How is he different?
“Back in those days, I was a young coach crossing every T, dotting every I, correcting on every play,” Tortorella said. “It was too much coaching. I think at times, especially with today’s athlete, I think coaches get in the way.
“I think the biggest couple of things that I’ve changed is I’m not correcting on every mistake. I think sometimes it’s better that players go through the mistakes and kind of learn a little bit on their own where we’re not always holding their hand, because it is a game of mistakes, especially how young the league has gotten. And the thing I’ve really worked on over the years is my listening skills. I think I’ve become a better listener.”
It's not easy to develop a fair and honest two-way street as a coach and player. That will be one of Tortorella’s challenges in his attempt to turn around the Flyers. Can he push his players, get more out of them, but not lose them?
“Back then, it was player and then you have the coach, and the coach almost stood over them,” Tortorella said. “And I don’t agree with that, I don’t think you need to be on top of them, talking at them all the time. But back then, it was more accepted.
“Now, it’s a different situation, athletes want a say, they want to be a part of the decision-making, they want to be a part of the process of how we’re going to play. I do think it’s important to allow them to go down that street.
“But in my mind, you can’t go too far. I think we’ve got great athletes in our game, I think we’ve got great people in our game, but it’s human nature when you start giving them too much rope, they want even more. … That’s the fine line I think coaches walk now.
“I always call it being with them. I don’t think we need to talk at them, I think we can be with them and also get what we want out of them. I think that’s very important in coaching today.”
Along with his 106-point Cup season in Tampa Bay, Tortorella also has a 109-point year with the Rangers (2011-12) and a 108-point year with the Blue Jackets (2016-17) on his résumé.
“That’s the one thing with pro athletes is that they have different personalities and you have to find different ways to get the most out of them, the best out of them,” Taylor said. “Every team he has gone to has done that.

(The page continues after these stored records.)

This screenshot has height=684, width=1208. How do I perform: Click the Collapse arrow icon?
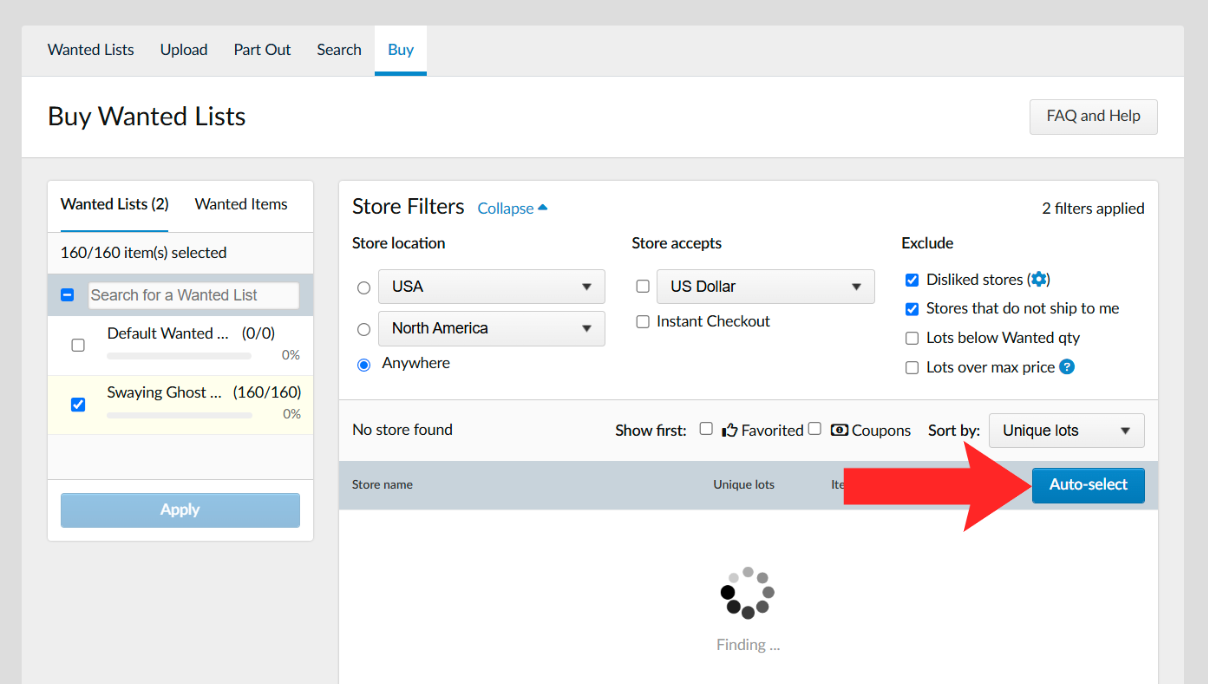[x=543, y=208]
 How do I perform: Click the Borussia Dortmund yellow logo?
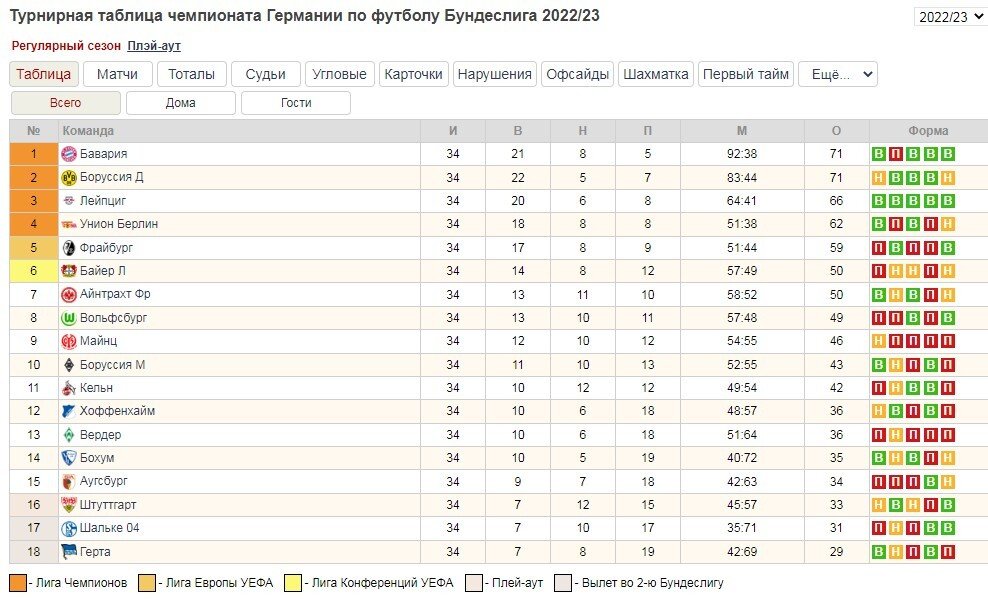click(x=69, y=177)
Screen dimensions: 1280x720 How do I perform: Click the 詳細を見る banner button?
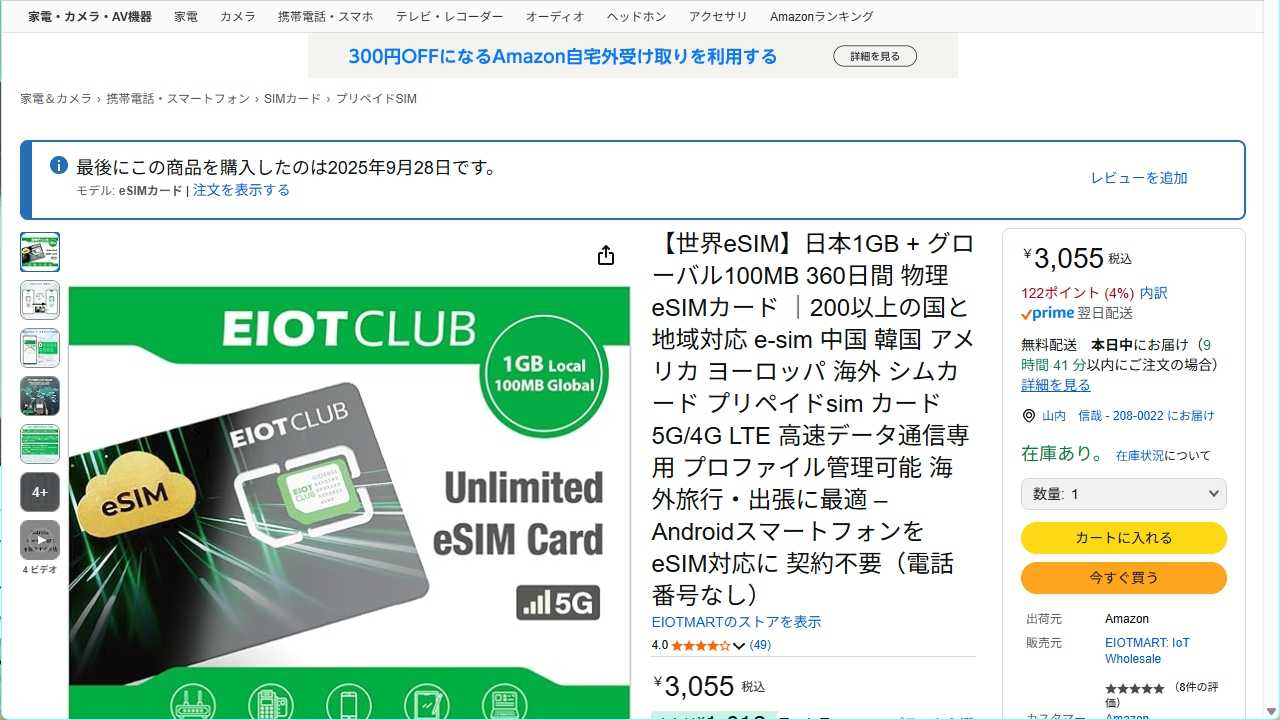[875, 57]
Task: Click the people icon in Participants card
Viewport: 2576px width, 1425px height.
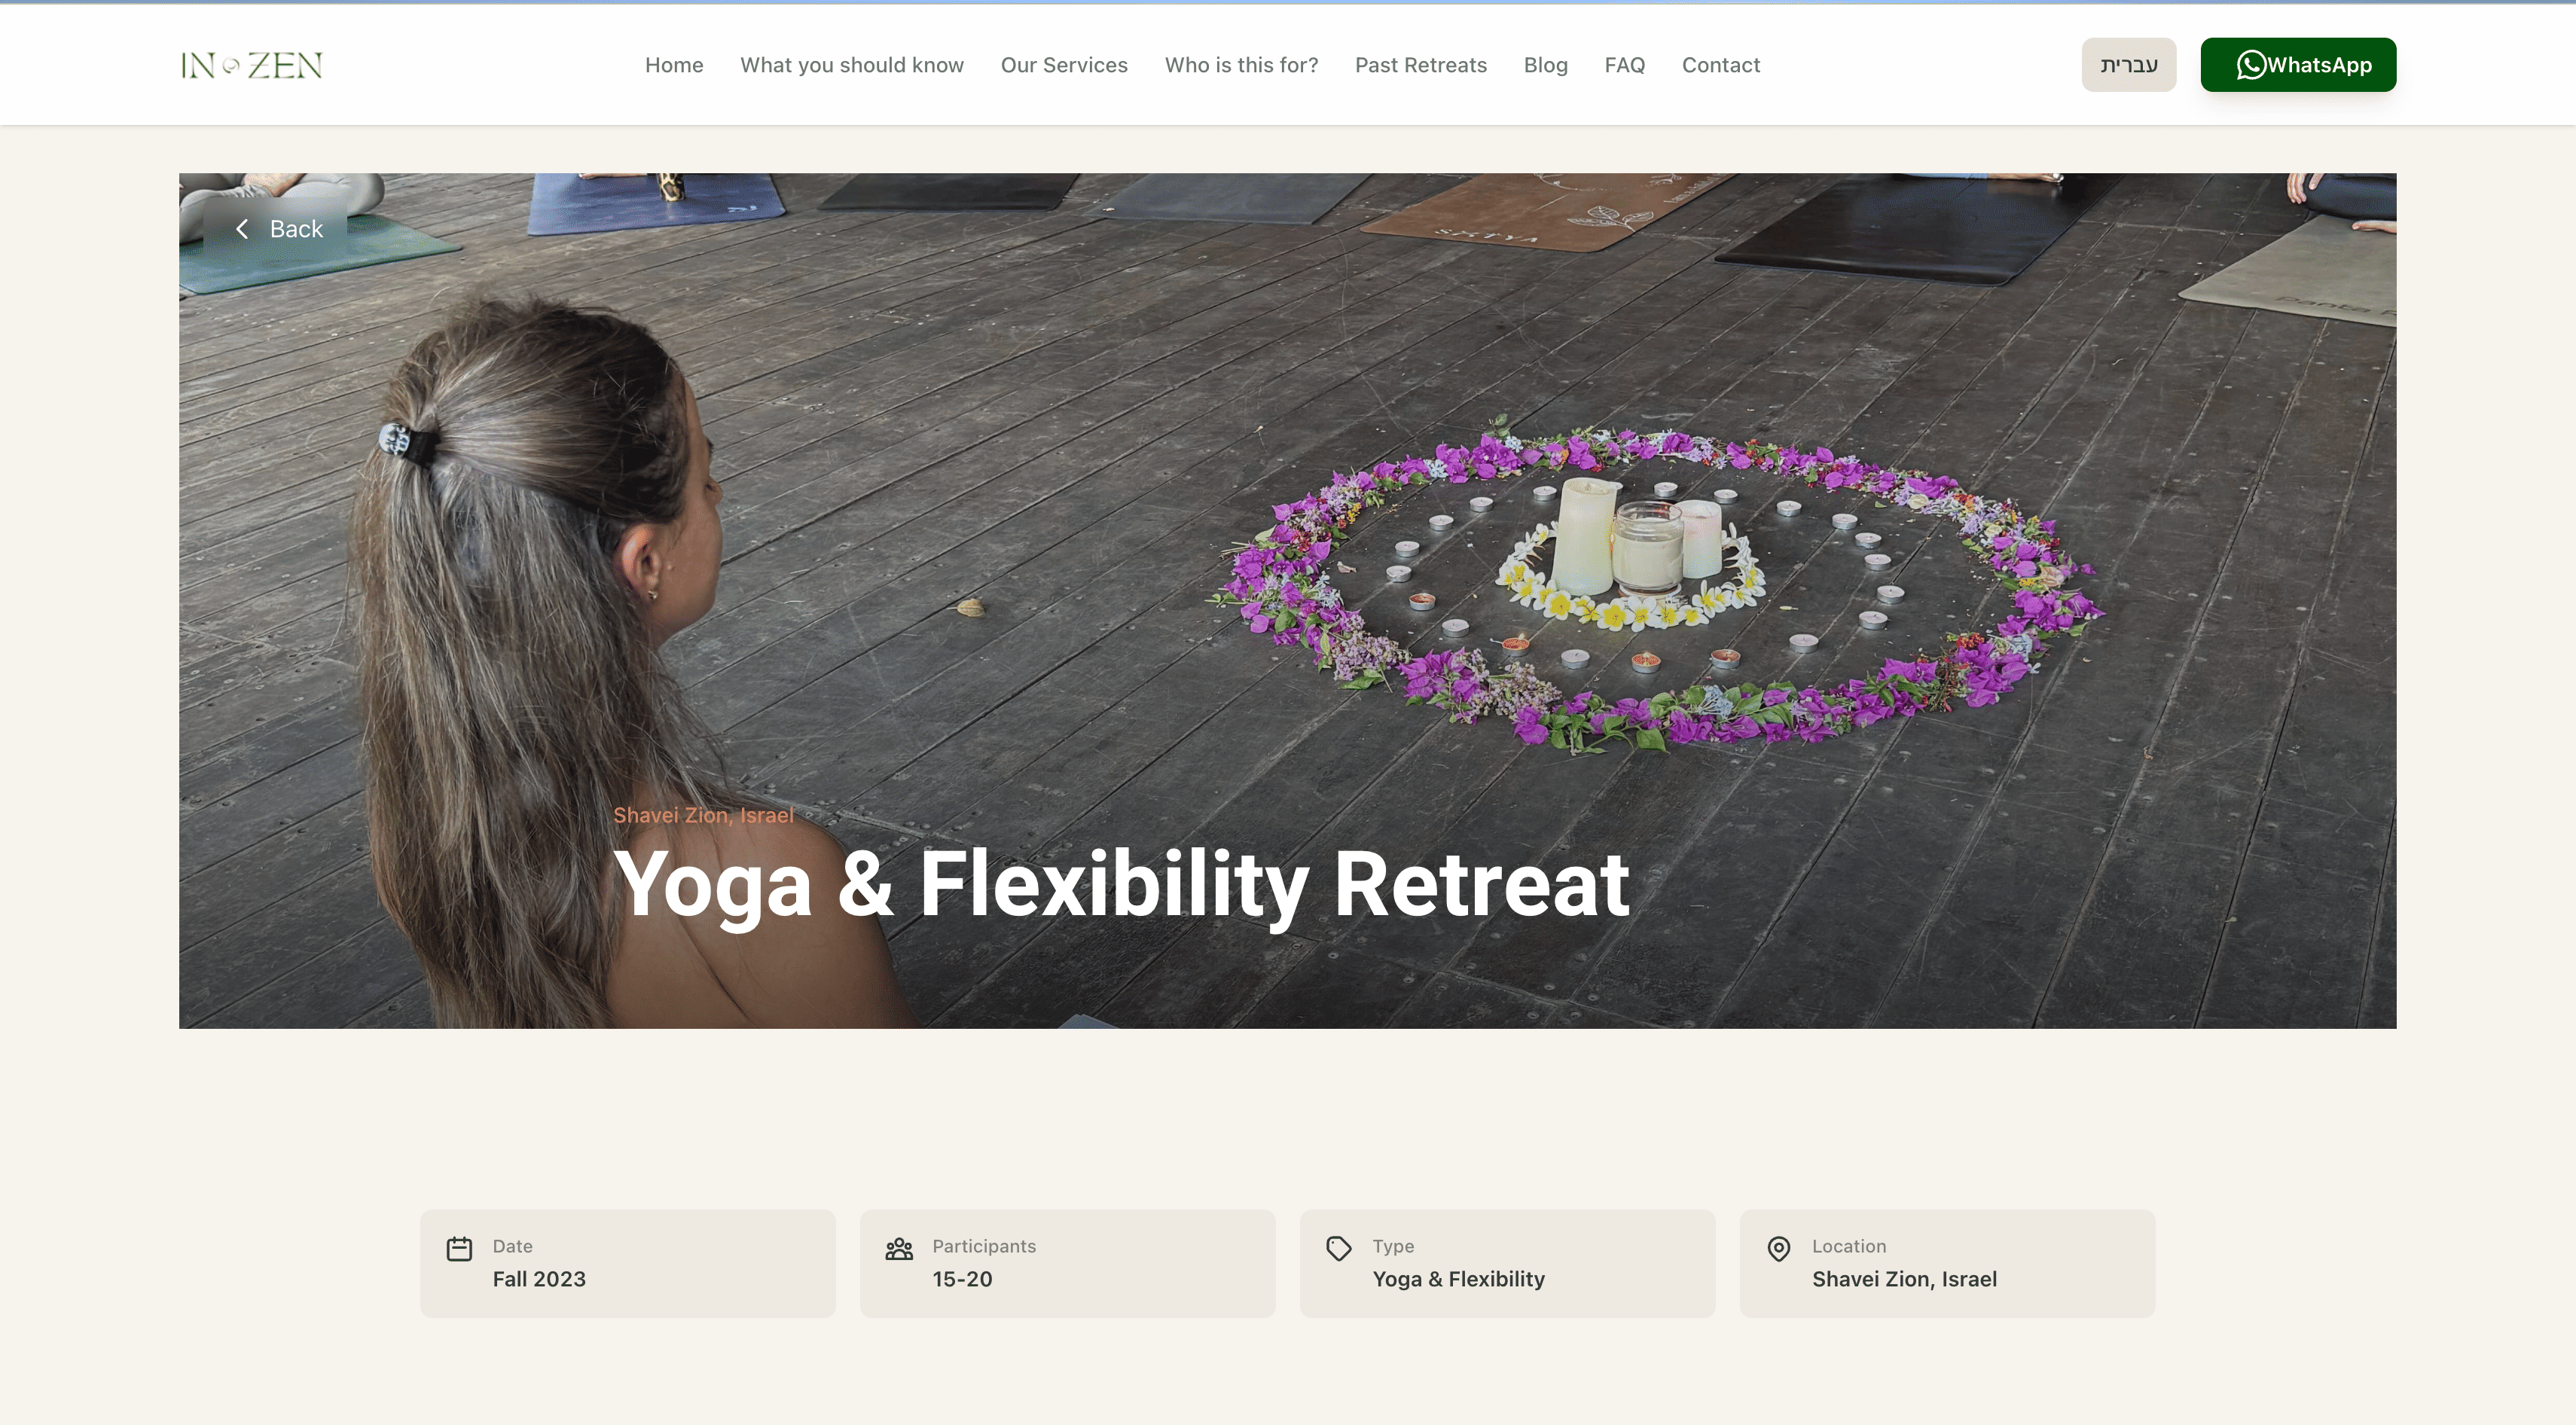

He’s made mediocre teams very good, he’s made good teams into excellent teams, he’s made non-quality teams into really good teams.
“He’s made young players very competitive and developed them quicker than they’re supposed to be just because he’s gotten the most out of them right away and demanded that they play within the team concept.”
The two-time Jack Adams Award winner now wants his crack at rebuilding the Flyers.
Barber believes, with time, Tortorella can deliver in Philadelphia.
“We’ve got some young players that can improve, he’ll establish a real good culture that we need to get back to more so than we had in the past,” the Flyers’ great said. “I think that’ll all fall into place. And the other thing is, too, we need to be patient. Things don’t happen overnight, it’s going to take some time. I think in the case here for Torts, everyone’s going to have to be a little bit patient here, let him do his job of improving our hockey team.”
Barber shared a laugh when asked how Tortorella has changed since their Tampa days.
“I think he’s probably a little more mellow,” he said.
Dingman isn’t so sure.
“He makes it uncomfortable for players and sometimes that needs to happen,” Dingman said. “It'll be exciting to see what he does, definitely in the city he’s in. They appreciate hard work and people that play hard, so I don’t think he’s going to mellow very much.
“You never know, but I don’t think so.”
The Flyers await. They’ll be the judge of Tortorella time, the final chapter.